Today is the third anniversary of my wife’s death. Connie and I were dating and married for over 43 years. She was the great love of my life and there isn’t a day or night that passes that I don’t miss her. I am greatly diminished without her love, wit, wisdom, humor and, sometimes, biting input. I have always been subject to whims. Her presence curtailed many of the stupidest ones and mitigated some of the less stupid. She was the anchor that kept me from drifting into the rocky shores of dumb ass many times. There is no possible replacement for such a person and, frankly, I have no inclination to attempt such a replacement.

Yesterday it snowed a little more. Nothing of any great impact. Just more. Summer spent most of her day working on her planting of herbs and vegetables that she hopes will bear fruit in the coming Spring and Summer. As for myself I wandered about in the snowy landscape attempting to continue the leveling of our humble abode.
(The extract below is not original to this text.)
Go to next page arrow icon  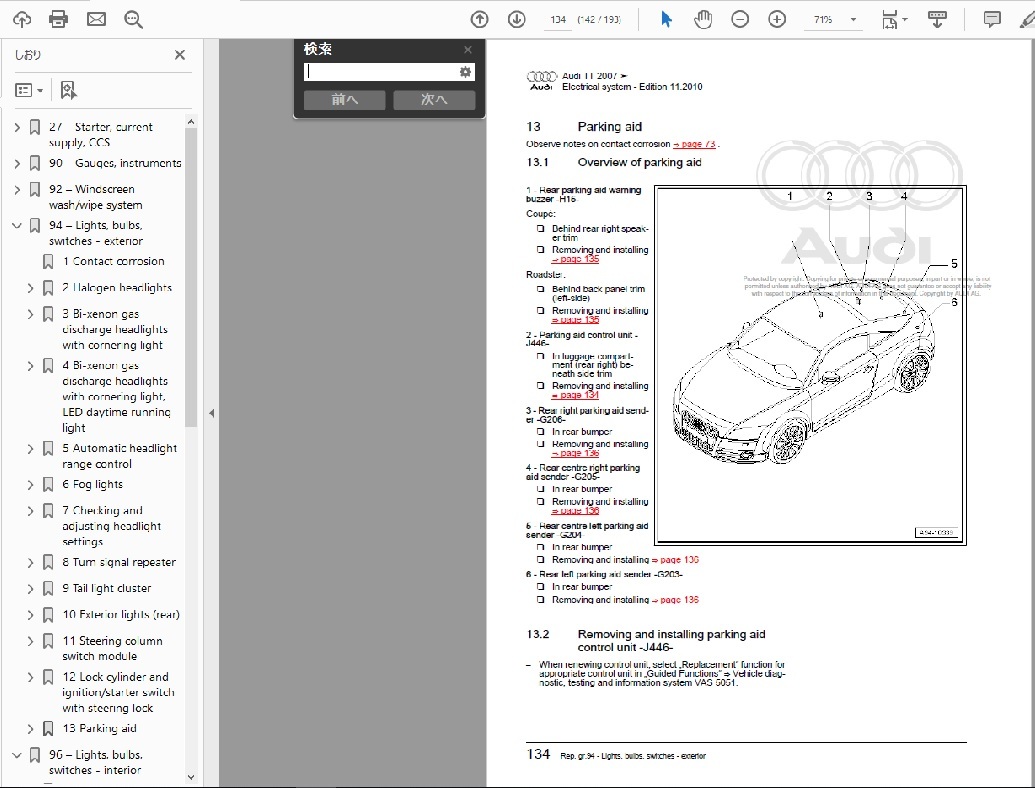point(516,19)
I spent much of the day trying to arrange various boards and concrete blocks so as to lift the house off the last two pilings. This project is/was complicated by the fact that the earth had fallen away from the pilings and left no place to place a jack. Thin air does not support 10-15 tons of house no matter how low or high the barometric pressure might be. The only thing holding these pilings in place is a foot or so of frozen soil and several boards that I attached to them that run back to the piling further back under the house. Had I not tied these pilings back to the ones behind them an entire corner of the house would likely be hanging out over the abyss, if not sliding into the abyss. Lowering this house has been a much greater project than I thought. The Aegean Stables would have been easier to clean and taken a lot less time. One reason for the slowness of this project is that I’ve been doing it, almost exclusively, alone. You’re working with four hydraulic jacks. You pump one a bunch of times move on to do the same three more times. The you return to the first and pump it however many times deemed necessary. It is time consuming, tiring and downright aggravating as each identical pump moves differently. The ground under each pump compresses differently requiring additional shimming under each pump after each round. It’s enough to drive a sane man crazy and a crazy man, myself, completely ’round the bend’. Yet for some insane reason I pursue the masochistic endeavor with increased fervor. Each and every encounter with this aggravating exercise in futility leaves me thinking that I’m really getting close to the end. Which end? I’m not certain. The end of what is left of my sanity or the end of the leveling project. They are running neck and neck in this endeavor.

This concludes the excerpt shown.